La sociologie industrielle est en contact étroit avec les relations
industrielles en économie, et avec un nombre croissant de politologues
intéressés par le rôle des syndicats dans la vie politique
nationale. L'étude sociologique de la religion tire parti non seulement
des études religieuses, mais aussi de l'anthropologie ; la sociologie
rurale entretient des échanges avec la géographie sociale,
les études anthropologiques paysannes et les historiens des sociétés
rurales. Les sociologues qui étudient les processus de socialisation
entrent en contact avec des psychosociologues, les anthropologues culturels
et les politologues. La sociologie rencontre la linguistique dans la sociolinguistique,
les relations internationales dans la sociologie des conflits ; les études
urbaines dans la sociologie urbaine, et la démographie dans la sociologie
du vieillissement. La sociologie a aussi formé un domaine hybride
avec la pédagogie.
La sociologie de l'éducation a des échanges
avec beaucoup d'autres sciences sociales et c'est seulement la matière
du sujet qui fait l'unité du domaine. Ses sous-domaines principaux
sont la psychologie de l'éducation, la philosophie de l'éducation,
l'histoire de l'éducation, l'anthropologie de l'éducation.
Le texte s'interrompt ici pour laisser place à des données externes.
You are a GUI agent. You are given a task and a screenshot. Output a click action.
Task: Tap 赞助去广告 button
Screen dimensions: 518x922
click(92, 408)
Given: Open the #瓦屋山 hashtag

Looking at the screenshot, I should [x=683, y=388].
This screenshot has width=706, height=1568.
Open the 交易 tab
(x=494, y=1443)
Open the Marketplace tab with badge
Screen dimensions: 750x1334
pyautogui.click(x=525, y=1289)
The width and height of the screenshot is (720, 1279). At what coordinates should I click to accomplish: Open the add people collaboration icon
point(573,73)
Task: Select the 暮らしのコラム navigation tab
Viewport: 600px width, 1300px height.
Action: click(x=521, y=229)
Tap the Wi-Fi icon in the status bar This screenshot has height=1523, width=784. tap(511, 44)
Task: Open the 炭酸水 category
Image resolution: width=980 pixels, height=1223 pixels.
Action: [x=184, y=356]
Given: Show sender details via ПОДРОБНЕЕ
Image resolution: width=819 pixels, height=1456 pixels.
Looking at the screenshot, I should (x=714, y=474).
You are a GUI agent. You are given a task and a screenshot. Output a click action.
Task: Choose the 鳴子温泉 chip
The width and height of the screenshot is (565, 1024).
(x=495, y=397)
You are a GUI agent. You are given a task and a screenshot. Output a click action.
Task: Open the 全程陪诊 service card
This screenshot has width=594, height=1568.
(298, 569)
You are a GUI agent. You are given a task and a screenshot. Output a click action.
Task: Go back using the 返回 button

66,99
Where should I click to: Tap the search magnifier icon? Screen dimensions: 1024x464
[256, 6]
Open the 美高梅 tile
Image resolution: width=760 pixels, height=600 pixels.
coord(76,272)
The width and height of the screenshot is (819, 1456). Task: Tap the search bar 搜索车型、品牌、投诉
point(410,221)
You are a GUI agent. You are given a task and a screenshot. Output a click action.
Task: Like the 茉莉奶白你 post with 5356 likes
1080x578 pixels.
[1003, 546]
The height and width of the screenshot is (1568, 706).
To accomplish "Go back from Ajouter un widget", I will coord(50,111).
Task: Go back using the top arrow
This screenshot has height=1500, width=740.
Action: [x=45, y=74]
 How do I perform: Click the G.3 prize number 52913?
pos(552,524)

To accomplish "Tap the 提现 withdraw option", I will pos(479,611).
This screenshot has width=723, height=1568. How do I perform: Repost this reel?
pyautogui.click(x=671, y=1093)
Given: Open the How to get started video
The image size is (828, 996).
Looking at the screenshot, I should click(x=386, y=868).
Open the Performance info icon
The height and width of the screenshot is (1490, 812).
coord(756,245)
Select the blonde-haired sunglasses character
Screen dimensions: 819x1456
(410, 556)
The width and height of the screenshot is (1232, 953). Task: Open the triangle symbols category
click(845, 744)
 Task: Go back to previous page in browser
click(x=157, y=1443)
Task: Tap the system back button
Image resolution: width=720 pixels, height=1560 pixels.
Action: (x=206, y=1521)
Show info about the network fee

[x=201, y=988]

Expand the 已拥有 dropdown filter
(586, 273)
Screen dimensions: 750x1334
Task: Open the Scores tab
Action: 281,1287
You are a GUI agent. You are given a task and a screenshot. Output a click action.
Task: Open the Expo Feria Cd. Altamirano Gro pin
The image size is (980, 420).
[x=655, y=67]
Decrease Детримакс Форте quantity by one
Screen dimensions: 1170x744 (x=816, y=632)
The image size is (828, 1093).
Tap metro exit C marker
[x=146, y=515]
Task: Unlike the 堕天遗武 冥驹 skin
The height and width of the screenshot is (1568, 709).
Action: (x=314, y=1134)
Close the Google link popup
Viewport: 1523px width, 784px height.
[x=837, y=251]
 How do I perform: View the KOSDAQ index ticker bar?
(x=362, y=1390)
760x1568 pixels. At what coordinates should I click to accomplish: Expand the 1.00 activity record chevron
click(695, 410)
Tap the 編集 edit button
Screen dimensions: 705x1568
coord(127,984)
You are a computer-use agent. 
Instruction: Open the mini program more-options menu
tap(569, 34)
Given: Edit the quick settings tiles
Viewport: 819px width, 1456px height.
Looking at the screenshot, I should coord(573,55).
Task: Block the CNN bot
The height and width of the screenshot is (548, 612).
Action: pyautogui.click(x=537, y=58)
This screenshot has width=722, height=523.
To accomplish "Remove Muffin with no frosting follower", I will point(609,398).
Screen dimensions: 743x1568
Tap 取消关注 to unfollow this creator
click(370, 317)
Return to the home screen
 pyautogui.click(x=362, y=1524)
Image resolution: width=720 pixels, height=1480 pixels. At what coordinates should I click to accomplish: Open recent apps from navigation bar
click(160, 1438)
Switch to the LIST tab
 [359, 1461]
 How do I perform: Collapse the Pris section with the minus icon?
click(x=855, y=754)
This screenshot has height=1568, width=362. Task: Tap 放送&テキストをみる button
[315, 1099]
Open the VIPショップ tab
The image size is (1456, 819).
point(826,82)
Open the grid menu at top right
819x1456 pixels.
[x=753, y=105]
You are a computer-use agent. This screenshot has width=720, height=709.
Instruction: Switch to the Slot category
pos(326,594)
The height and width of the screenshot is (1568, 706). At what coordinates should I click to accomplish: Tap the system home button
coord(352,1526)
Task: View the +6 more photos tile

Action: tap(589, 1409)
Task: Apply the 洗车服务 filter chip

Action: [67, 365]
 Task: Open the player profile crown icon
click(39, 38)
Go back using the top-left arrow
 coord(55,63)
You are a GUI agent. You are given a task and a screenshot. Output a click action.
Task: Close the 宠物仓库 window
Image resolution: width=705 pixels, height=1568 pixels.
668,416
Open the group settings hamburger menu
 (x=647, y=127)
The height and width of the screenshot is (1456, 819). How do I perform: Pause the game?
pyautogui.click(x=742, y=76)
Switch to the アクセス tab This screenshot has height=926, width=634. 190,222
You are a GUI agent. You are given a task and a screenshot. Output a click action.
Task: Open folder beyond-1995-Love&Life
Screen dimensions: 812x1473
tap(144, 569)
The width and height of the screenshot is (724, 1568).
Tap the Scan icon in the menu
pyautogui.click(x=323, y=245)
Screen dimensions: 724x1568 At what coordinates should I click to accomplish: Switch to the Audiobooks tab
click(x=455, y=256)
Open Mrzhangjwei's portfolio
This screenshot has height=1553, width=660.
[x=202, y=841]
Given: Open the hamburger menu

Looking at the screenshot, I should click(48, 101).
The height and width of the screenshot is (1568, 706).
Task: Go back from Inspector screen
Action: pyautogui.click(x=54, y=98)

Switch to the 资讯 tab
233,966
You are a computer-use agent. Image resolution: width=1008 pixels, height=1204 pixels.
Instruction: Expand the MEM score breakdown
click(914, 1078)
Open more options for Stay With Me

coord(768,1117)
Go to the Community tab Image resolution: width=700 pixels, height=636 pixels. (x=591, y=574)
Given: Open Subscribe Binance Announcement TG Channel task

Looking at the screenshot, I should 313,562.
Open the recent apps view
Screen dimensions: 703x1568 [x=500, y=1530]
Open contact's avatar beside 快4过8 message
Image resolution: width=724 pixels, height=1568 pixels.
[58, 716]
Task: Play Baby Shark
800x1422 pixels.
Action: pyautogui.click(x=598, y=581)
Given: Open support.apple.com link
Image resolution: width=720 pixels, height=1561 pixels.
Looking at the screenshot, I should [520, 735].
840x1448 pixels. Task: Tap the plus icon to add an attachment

Ici encore, la matière du sujet se fragmente au contact des autres
disciplines formelles.
Il existe beaucoup d'autres divisions dans la sociologie,
et c'est inévitable. " Il est difficile d'imaginer un paradigme
unique, s'appliquant à la foule de problèmes et de niveaux
d'analyse existant en sociologie " (Turner, 1988, 51). Raymond Boudon
(1988) montre qu'il existe plusieurs approches différentes dans
la recherche sociologique, qui peuvent coexister, même si elles sont
incompatibles entre elles. Il distingue trois choix méthodologiques
différents, chacun étant un choix binaire, générant
huit conceptions de base de la recherche sociologique. Un tel pluralisme
intellectuel dénie effectivement à la discipline un corps
central, et probablement, par la même occasion, une unité.
Certains choix sont intimement liés à des
disciplines extérieures ; l'étude des acteurs sociaux en
tant qu'êtres rationnels empiète sur l'économie, tandis
que ceux qui étudient les comportements irrationnels s'appuient
sur la psychologie et la psychologie sociale.
D'autres clivages divisent aussi la sociologie. 0n ne
peut pas, semble-t-il, appartenir à la fois à une école
marxiste et à la tradition weberienne de la sociologie. Les deux
s'excluent l'une l'autre, dès leurs origines, et cela est attesté
par le fait que Weber
lui même ne cite Marx
que deux fois ; en dépit de ses efforts, Günter Roth n'a pas
réussi dans sa tentative pour construire un pont entre les deux
géants. De même, Durkheim ne se réfère pas à Marx,
et n'est pas entré en relations avec son contemporain Max Weber.
Des sociologues freudiens se distinguent de tous ceux-là, et, en
fait, Freud lui même ne se réfère à aucun d'entre
eux. Bien que Parsons ait trouvé un peu d'inspiration chez Weber,
il y a néanmoins entre eux un abîme. Cette situation a conduit
Paul Veyne à un jugement impitoyable et même excessif."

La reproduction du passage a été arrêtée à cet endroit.